+++ Data to use +++

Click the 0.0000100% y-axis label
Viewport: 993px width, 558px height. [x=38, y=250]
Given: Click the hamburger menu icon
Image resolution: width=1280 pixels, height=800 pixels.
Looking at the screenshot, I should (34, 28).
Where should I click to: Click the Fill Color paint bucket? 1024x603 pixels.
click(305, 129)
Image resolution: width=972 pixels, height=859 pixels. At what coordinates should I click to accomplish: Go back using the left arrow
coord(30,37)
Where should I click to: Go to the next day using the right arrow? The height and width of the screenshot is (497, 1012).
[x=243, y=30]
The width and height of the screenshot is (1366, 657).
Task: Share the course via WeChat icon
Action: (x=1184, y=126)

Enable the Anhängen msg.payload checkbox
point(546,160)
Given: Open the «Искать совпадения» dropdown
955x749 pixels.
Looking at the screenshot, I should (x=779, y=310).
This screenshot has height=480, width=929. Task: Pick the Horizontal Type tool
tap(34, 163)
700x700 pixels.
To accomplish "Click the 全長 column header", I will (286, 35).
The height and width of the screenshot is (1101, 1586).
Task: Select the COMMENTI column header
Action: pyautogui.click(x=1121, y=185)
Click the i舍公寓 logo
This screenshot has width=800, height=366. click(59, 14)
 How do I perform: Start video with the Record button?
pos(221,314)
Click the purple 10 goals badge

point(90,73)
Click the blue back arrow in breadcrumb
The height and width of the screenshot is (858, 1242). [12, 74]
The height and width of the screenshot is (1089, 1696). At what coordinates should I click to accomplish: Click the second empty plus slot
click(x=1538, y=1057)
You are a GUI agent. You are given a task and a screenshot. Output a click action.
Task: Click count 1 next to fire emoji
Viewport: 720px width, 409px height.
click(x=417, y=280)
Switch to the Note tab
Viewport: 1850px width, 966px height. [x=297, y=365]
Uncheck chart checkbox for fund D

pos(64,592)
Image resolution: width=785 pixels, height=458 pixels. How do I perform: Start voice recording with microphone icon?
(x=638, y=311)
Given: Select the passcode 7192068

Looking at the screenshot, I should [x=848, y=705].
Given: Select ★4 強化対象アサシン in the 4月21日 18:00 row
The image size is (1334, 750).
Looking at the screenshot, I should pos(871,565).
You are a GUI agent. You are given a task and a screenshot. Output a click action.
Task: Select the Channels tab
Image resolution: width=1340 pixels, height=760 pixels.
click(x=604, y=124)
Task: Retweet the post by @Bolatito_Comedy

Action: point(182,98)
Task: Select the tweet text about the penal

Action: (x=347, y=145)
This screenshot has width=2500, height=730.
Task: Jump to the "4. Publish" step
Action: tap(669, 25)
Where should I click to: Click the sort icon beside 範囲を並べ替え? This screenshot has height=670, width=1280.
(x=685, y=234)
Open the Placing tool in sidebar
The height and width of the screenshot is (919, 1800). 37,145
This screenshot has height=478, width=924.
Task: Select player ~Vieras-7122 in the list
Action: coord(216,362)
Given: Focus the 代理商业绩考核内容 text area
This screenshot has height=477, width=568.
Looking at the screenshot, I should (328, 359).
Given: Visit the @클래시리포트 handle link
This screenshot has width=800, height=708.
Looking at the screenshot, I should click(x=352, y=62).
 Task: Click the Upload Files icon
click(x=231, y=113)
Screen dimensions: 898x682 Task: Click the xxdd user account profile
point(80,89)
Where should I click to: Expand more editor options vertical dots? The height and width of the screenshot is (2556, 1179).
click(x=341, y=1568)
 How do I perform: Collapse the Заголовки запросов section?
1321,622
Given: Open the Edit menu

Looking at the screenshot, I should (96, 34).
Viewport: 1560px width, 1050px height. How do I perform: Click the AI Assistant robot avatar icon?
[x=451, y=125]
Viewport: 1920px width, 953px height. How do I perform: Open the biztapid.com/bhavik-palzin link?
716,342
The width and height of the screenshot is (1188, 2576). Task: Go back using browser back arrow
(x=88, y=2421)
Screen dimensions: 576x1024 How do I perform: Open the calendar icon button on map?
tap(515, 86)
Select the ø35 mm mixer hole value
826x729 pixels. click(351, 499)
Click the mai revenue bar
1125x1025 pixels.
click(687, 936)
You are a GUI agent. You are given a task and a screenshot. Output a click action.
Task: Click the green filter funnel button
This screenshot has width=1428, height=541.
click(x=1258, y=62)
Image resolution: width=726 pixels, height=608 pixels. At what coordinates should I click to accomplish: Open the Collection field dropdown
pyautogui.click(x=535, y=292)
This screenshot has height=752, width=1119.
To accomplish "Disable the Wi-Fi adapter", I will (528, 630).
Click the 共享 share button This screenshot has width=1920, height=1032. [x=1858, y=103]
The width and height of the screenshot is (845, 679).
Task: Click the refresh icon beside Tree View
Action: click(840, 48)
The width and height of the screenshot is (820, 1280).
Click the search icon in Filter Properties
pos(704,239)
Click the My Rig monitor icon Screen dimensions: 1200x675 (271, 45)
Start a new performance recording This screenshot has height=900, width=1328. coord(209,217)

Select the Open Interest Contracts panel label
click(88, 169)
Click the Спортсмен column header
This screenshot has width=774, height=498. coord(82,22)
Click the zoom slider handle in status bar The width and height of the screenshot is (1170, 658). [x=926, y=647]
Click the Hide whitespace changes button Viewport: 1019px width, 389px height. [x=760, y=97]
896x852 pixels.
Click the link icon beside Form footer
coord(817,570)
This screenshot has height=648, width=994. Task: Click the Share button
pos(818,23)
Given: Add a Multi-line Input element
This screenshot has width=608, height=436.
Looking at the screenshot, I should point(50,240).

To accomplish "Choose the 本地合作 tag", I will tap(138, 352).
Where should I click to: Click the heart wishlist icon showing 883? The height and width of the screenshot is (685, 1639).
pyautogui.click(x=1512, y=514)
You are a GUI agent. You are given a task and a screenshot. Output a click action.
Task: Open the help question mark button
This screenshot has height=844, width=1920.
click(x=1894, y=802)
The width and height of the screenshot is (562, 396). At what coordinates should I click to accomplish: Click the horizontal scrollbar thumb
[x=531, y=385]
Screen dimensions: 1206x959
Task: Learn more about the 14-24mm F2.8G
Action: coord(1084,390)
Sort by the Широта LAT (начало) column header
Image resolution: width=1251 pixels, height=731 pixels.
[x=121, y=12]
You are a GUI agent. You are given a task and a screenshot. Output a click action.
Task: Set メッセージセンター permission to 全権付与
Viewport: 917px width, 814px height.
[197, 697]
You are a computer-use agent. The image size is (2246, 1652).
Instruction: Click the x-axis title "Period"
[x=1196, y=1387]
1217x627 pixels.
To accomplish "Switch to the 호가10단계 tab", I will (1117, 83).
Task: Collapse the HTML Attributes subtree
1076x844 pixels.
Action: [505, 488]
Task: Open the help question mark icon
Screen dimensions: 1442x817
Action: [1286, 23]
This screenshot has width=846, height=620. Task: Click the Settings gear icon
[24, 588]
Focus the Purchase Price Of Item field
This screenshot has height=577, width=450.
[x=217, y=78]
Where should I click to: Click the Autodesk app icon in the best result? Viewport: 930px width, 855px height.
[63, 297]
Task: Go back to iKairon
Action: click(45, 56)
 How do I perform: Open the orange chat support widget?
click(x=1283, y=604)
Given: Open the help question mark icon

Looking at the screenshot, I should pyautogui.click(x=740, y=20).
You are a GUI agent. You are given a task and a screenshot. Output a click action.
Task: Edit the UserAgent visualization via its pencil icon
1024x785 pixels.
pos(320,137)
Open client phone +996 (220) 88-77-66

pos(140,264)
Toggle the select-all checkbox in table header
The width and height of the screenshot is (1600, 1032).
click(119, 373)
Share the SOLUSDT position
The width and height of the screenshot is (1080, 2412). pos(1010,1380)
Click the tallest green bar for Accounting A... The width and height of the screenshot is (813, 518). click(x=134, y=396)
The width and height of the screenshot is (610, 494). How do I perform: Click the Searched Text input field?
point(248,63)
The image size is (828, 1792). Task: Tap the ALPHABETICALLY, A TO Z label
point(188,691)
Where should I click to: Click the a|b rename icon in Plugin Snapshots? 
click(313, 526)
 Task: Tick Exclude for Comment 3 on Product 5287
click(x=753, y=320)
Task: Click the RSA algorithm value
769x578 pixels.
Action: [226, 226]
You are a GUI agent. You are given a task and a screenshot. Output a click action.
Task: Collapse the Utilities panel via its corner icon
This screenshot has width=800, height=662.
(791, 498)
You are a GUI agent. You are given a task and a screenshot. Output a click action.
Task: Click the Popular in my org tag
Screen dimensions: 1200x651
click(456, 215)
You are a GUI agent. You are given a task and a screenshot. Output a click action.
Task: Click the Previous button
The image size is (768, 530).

+++

Wherever the word "green" appears in the entries above, copy that whole line.

● Solution to this problem:
Task: Click the green filter funnel button
Click the tallest green bar for Accounting A... The width and height of the screenshot is (813, 518). click(x=134, y=396)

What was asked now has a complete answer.